Text and element pointing records:
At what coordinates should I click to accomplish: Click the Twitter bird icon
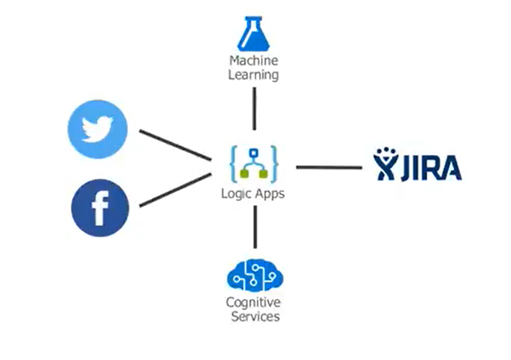tap(97, 130)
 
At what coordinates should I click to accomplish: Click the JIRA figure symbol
tap(387, 166)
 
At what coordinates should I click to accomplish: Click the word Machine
tap(254, 61)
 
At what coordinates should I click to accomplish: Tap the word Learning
tap(254, 75)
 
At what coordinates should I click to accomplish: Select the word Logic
tap(236, 194)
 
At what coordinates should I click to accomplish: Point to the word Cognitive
tap(253, 303)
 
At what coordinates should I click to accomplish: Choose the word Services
tap(253, 316)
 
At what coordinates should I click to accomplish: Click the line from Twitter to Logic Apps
tap(175, 145)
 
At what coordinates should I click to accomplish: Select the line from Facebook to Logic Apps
tap(175, 189)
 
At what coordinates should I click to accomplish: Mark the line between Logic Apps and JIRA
tap(329, 166)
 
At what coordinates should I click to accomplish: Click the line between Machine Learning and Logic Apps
tap(254, 108)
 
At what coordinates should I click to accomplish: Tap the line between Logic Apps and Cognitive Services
tap(254, 225)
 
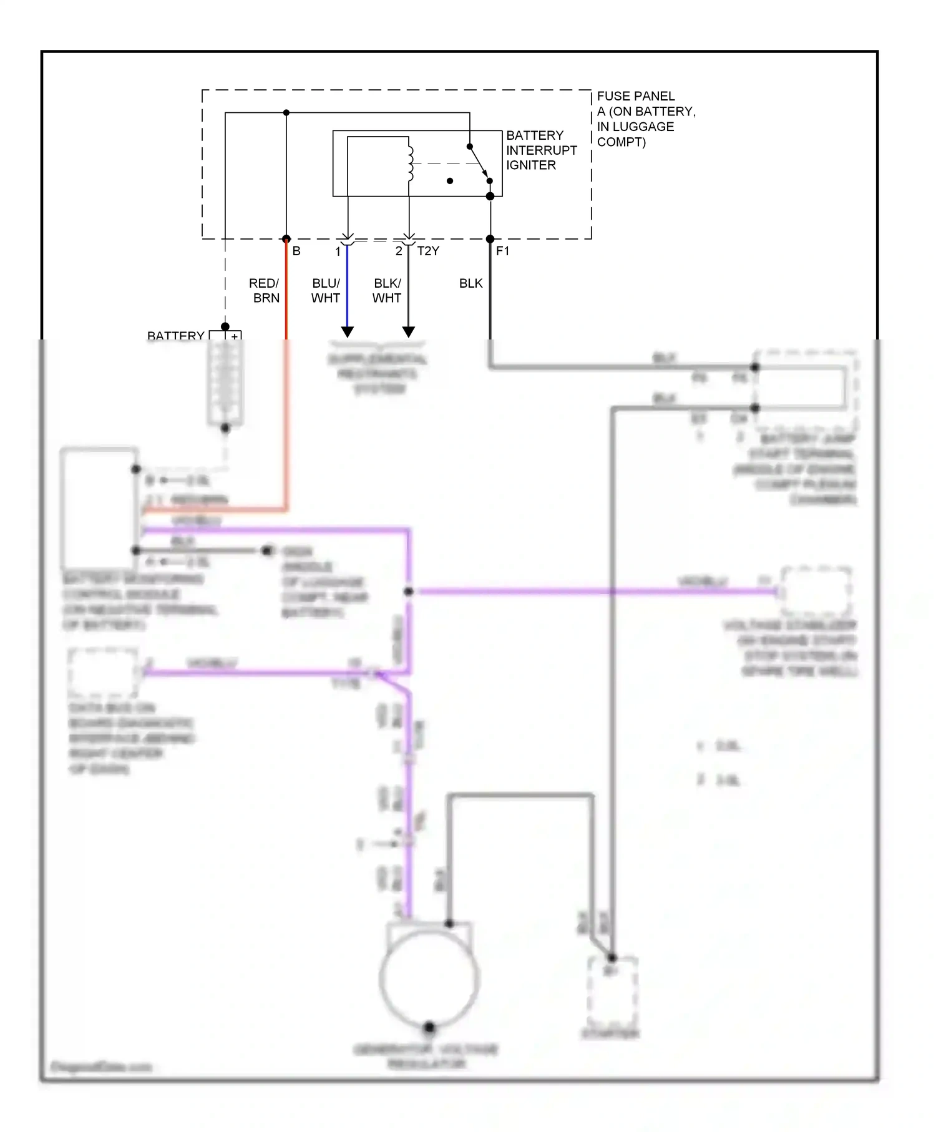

◆ **Goal**
Rewrite the data above as a numbered list with no blank lines, and leave out the pictures.

◆ **Result of the task**
1. At what coordinates should I click to accomplish: Click the Twitter bird icon
2. tap(97, 130)
3. At what coordinates should I click to accomplish: Click the JIRA figure symbol
4. tap(387, 166)
5. At what coordinates should I click to accomplish: Click the word Machine
6. tap(254, 61)
7. At what coordinates should I click to accomplish: Tap the word Learning
8. tap(254, 75)
9. At what coordinates should I click to accomplish: Select the word Logic
10. tap(236, 194)
11. At what coordinates should I click to accomplish: Point to the word Cognitive
12. tap(253, 303)
13. At what coordinates should I click to accomplish: Choose the word Services
14. tap(253, 316)
15. At what coordinates should I click to accomplish: Click the line from Twitter to Logic Apps
16. tap(175, 145)
17. At what coordinates should I click to accomplish: Select the line from Facebook to Logic Apps
18. tap(175, 189)
19. At what coordinates should I click to accomplish: Mark the line between Logic Apps and JIRA
20. tap(329, 166)
21. At what coordinates should I click to accomplish: Click the line between Machine Learning and Logic Apps
22. tap(254, 108)
23. At what coordinates should I click to accomplish: Tap the line between Logic Apps and Cognitive Services
24. tap(254, 225)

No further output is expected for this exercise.